Быть может, что сии чертоги,
Назначены тобой царям,
Жестоки времена и строги
Во стойла конски обратят!
За счастие поруки нету,
И чтоб твой Феб светил век свету,
Не бейся об заклад!»
И действительно в доме Гарновского потом был помещен Конно-гвардейский полк, а Феб-Потемкин вскоре умер, и Гарновский, заведуя Таврическим дворцом, тотчас принялся вывозить оттуда в свой дом картины, статуи, по поводу чего тот же Державин писал:
«К чему ты с рвением столь безмерным
Свой строишь постоялый двор,
И, ах, сокровища Тавриды
На барках свозишь в пирамиды
Средь полицейских ссор?»
Этой строфой поэт намекал на то обстоятельство, что когда Гарновский стал опустошать Таврический дворец, то один из наследников кн(язя) Потемкина, генерал-прокурор Самойлов, остановил чрез полицию его своевольные распоряжения.
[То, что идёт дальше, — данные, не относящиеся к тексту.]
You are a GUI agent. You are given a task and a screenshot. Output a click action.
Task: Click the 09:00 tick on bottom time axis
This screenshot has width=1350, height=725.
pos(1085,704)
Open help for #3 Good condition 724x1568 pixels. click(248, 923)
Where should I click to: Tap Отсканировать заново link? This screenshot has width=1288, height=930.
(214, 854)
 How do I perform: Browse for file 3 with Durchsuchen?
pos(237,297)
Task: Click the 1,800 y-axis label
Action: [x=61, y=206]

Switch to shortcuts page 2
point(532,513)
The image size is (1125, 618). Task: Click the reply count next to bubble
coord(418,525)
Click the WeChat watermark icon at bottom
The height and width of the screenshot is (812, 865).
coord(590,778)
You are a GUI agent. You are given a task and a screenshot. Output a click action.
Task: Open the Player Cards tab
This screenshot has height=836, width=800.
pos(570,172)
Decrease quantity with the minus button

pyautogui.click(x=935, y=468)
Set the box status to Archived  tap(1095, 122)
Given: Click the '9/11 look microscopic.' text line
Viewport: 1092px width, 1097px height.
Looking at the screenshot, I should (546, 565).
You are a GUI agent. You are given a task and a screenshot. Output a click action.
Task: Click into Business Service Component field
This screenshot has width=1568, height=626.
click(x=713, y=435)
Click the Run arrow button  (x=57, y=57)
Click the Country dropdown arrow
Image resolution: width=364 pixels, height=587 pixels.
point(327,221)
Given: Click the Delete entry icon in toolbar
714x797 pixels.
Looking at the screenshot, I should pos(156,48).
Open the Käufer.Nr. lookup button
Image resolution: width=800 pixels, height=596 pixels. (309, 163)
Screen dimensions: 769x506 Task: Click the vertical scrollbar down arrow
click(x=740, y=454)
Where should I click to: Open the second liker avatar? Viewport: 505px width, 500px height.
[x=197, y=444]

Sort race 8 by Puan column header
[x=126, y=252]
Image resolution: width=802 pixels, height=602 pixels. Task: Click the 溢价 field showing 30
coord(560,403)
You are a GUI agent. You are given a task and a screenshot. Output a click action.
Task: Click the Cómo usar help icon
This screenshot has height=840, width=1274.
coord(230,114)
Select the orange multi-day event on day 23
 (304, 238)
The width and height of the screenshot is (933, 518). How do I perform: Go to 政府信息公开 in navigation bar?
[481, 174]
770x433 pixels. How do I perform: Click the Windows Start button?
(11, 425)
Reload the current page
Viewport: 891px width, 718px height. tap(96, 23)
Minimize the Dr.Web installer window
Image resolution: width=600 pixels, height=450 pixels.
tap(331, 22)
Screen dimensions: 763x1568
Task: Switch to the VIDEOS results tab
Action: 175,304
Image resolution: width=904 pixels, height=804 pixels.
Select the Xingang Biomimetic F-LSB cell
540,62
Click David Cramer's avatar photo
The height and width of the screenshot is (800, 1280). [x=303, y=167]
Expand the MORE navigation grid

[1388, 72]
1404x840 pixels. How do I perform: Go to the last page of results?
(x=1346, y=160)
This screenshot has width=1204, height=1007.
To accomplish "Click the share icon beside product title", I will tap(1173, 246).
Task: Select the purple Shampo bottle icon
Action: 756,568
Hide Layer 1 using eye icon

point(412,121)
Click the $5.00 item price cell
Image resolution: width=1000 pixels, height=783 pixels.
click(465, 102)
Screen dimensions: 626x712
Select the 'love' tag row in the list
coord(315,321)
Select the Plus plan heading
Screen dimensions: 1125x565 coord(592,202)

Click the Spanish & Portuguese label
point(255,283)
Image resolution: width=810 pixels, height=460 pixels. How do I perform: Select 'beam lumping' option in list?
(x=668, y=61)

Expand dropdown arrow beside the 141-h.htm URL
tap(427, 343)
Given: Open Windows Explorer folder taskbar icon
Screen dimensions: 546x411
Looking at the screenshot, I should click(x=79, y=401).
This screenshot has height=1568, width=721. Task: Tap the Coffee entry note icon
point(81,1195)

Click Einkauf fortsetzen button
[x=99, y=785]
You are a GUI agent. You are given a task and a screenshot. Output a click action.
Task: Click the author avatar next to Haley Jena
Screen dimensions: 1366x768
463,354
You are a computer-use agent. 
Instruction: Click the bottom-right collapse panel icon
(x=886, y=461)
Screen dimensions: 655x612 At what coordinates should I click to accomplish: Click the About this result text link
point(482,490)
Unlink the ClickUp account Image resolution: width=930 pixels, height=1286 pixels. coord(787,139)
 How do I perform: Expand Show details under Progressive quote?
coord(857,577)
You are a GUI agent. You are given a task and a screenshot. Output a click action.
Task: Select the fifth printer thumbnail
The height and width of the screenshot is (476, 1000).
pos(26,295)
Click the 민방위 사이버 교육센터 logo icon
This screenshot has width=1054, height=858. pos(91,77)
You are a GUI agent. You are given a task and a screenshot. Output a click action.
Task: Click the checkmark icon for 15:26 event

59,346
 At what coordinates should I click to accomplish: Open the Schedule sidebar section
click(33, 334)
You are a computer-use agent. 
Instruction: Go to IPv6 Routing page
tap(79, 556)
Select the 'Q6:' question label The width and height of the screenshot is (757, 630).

Затем все кончилось благополучно, и Гарновский до кончины Екатерины спокойно владел домом и распоряжался Чудлейскими мызами.
Но, когда вступил на престол Павел Петрович, то 16-го июня 1797 г. генерал-прокурор кн(язь) А. Б. Куракин получил собственноручный указ Государя, в котором было сказано: «Повелеваем Вам дать ответ, почему указ наш об отобрании от полковника Гарновского имения покойной герцогини Кингстон не исполнен, и, отыскав виновных такового неисполнения, отдать непременно под суд, каковому подвергнуть и самого Гарновского». И прежде чем кн(язь) Куракин представил доклад по этому делу, тогдашний с. — петербургский генерал-губернатор граф Ф. Ф. Буксгевден писал ему: «В сходственность последовавшего мне Высочайшего повеления — исключенного из службы Гарновского прикажите посадить под караул в первой караульной и потом отошлите к генерал-прокурору для отдачи под суд — оный посажен и от здешнего коменданта барона Аракчеева к вашему сиятельству прислан быть имеет». С этих пор началась бедственная пора для Гарновского.
Дело его было кончено 14-го апреля 1798 г., и хотя относительно Гарновского не состоялось обвинительного приговора и он был выпущен из крепости, но очутился в бедственном положении, так как все дела его были расстроены, и его самого за долги посадили в городскую тюрьму, где он и оставался до вступления на престол Александра I.
ПЕТЕРГОФ — ЛЕТНЯЯ ЦАРСКАЯ РЕЗИДЕНЦИЯ
Начало устройства Петергофа было положено Петром Великим вскоре после основания Петербурга. Около 1709 г. на петергофском побережьи были построены — гавань и небольшой домик для Государя. Близость любимого Кронштадта была причиною, что Петр одновременно в 1711 г. начал постройку дворцов здесь и в устьи Стрельны.
8-го февраля 1715 г. был нанят известный архитектор Жан-Батист-Александр Леблон. Конон Никитич Зотов, комиссар нашего адмиралтейства, бывший в Париже, предложил Леблону ехать сухим путем и сам привез его в Пирмонт для представления Петру. На начатых прежде приезда Леблона работах по сооружению Большого Дворца в Петергофе, осенью 1716 г. выступила грунтовая вода, залив основание дворца и грота. Леблон, для сбора вод в верхнем и нижнем садах, устроил акведуки и вывел их из кирпича по сторонам грота с верха горы. Затем, исправив порчу, произведенную большою водою Самсонова канала, Леблон продолжал строить Петергофский дворец, но в 1719 г. он умер, сраженный оспой, и Петергофский дворец достраивал архитектор Браунштейн, строитель Кронштадтских сооружений, да и сам Петр наблюдал за постройкою дворца и устройством «плезирских садов» и фонтанов.